38. The pharmaceutical composition of claim 33, wherein the solution comprises about 15% microbubbles.

39. The pharmaceutical composition of claim 33, wherein the microbubbles comprise a shell selected of a material selected from albumin, lipids, phospholipids, polymers, and combinations thereof.

40. The pharmaceutical composition of claim 33, wherein the microbubbles comprise a gas selected from air, oxygen, nitrogen, noble gases, sulfur hexafluoride, perfluoride, and combinations thereof.
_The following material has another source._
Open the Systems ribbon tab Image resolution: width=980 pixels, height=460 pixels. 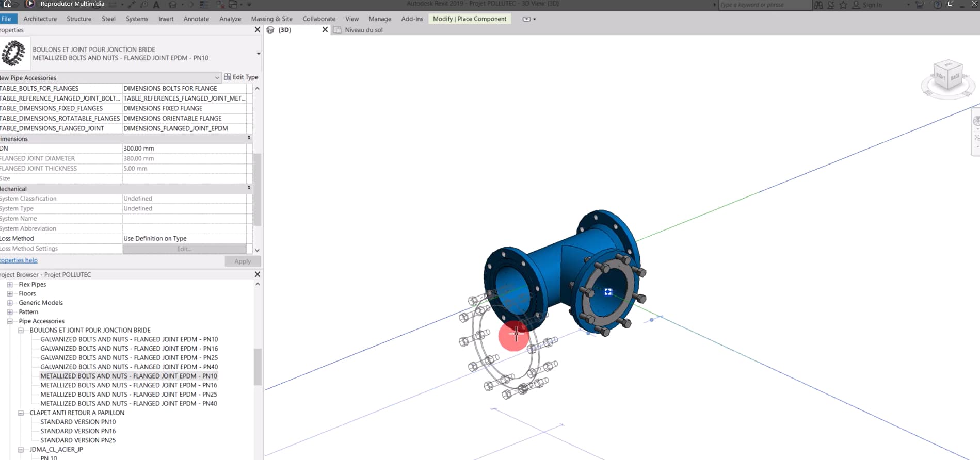[x=137, y=19]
41. The pharmaceutical composition of claim 33, wherein the microbubbles have a diameter of from about 1 μm to about 4 μm.

42. The method of claim 1, wherein said genetic material is COX-1/PGIS transgene.

43. The method of claim 22, wherein said genetic material is COX-1/PGIS transgene.

44. The method of claim 22, wherein said disease is pulmonary arterial hypertension.

45. The method of claim 33, wherein said genetic material comprises an nucleotide sequence corresponding to a protein selected from the group consisting of water channels or an anti-inflammatory cytokine.

46. The method of claim 45, wherein the water channel is aquaphorin-1.

50. The method of claim 45, wherein the anti-inflammatory cytokine is cox-1 or cox-2.